### Exercise data

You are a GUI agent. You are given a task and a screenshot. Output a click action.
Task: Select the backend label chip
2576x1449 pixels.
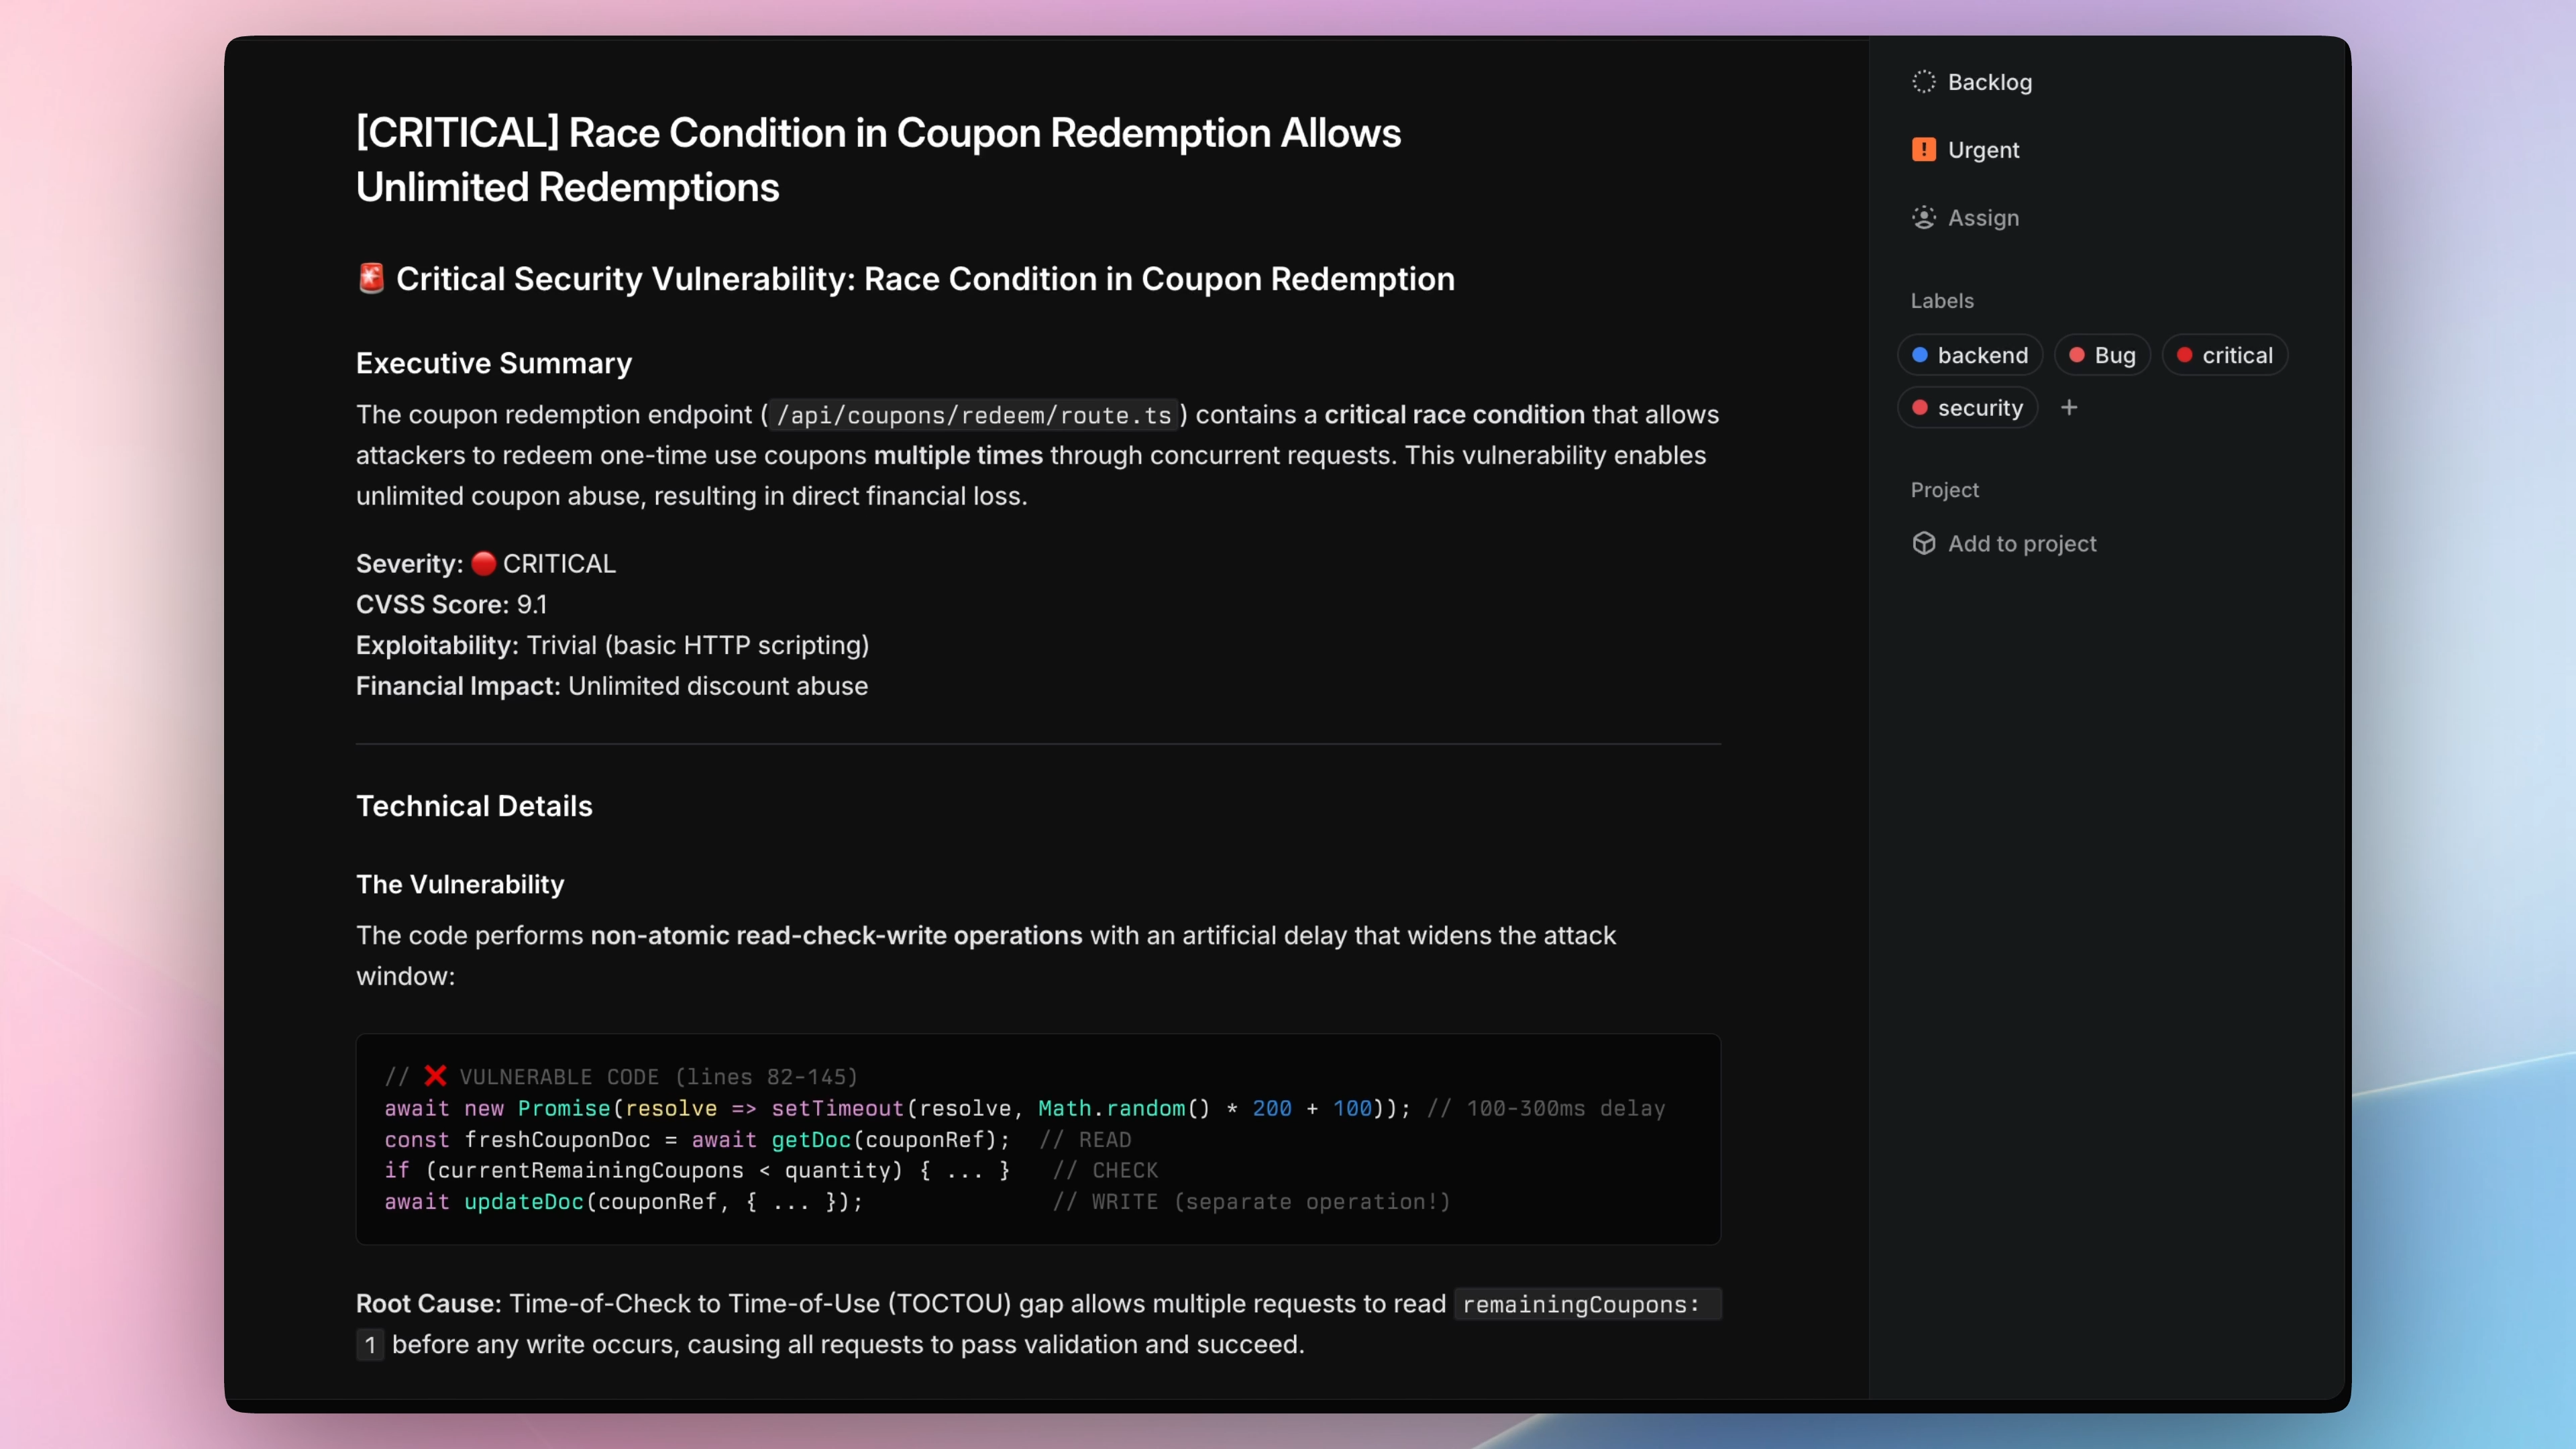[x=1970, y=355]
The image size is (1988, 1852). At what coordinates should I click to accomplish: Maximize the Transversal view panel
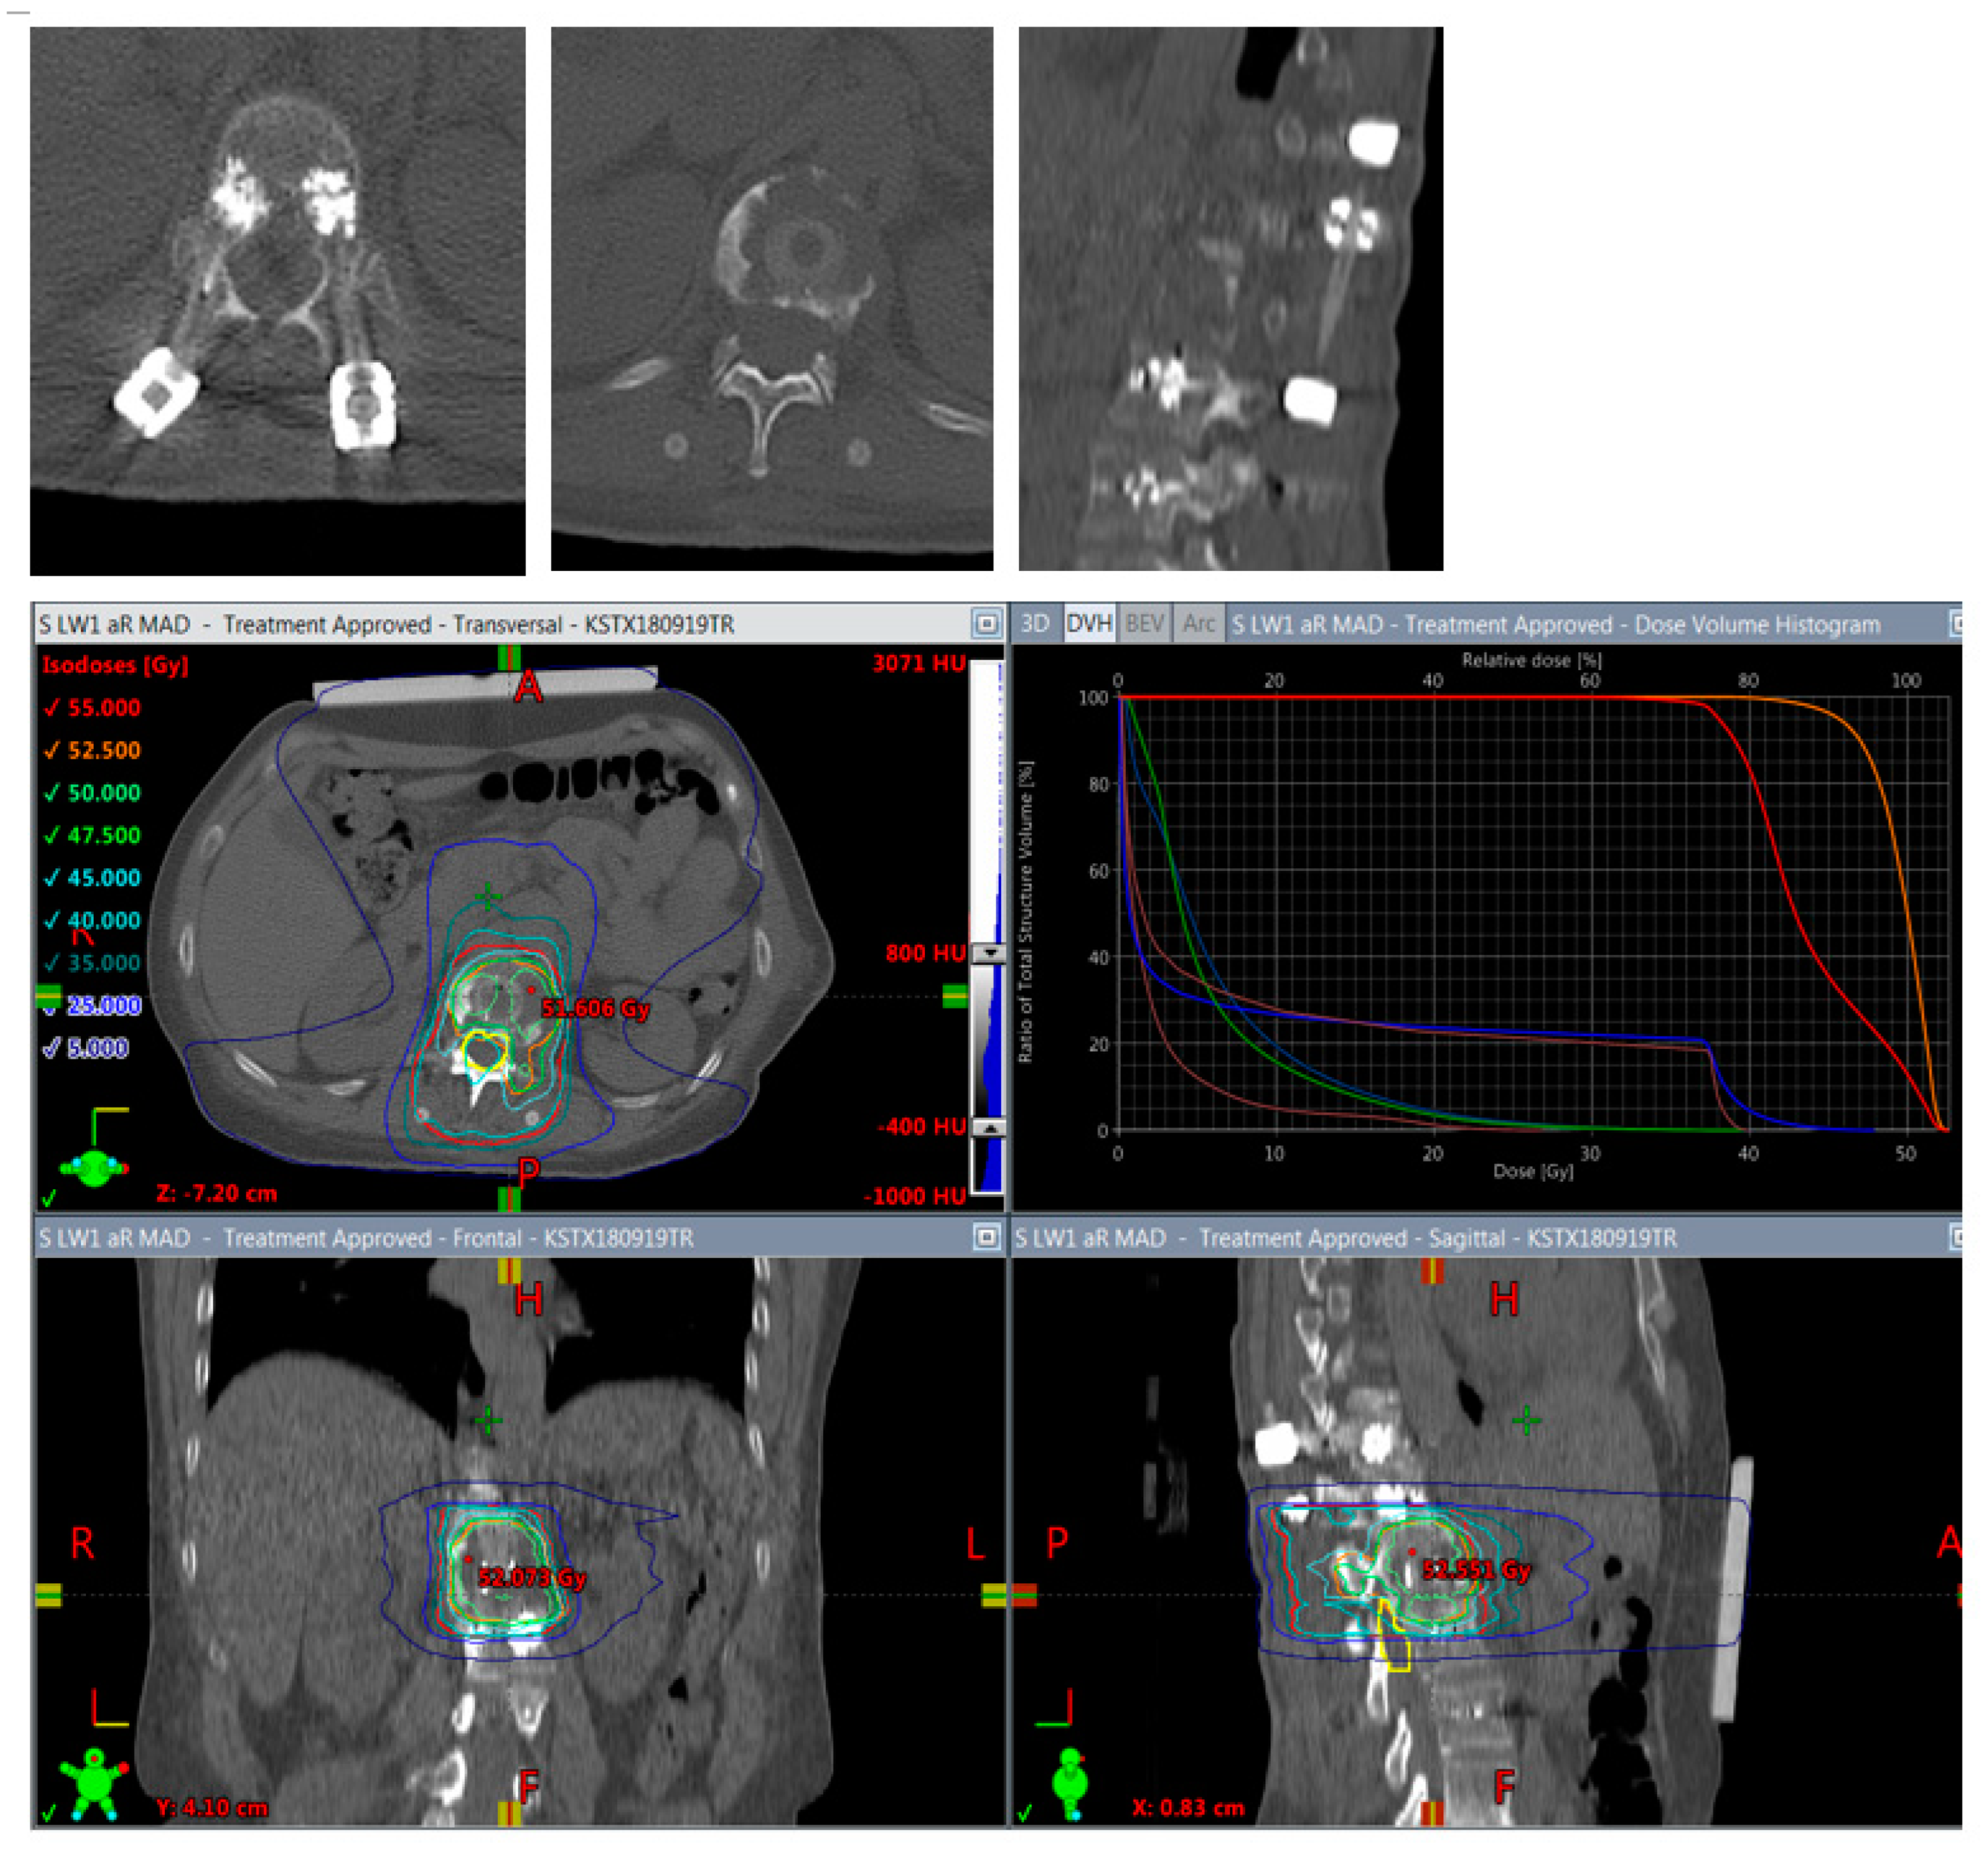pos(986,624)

######

- Work to be completed -
Exclude the pictures. Write out the remaining data exactly.

- Response to this task -
You are a GUI agent. You are given a task and a screenshot. Output a click action.
Task: Select the backend label chip
2576x1449 pixels.
[x=1970, y=355]
The image size is (1988, 1852). At what coordinates should I click to accomplish: Maximize the Transversal view panel
pos(986,624)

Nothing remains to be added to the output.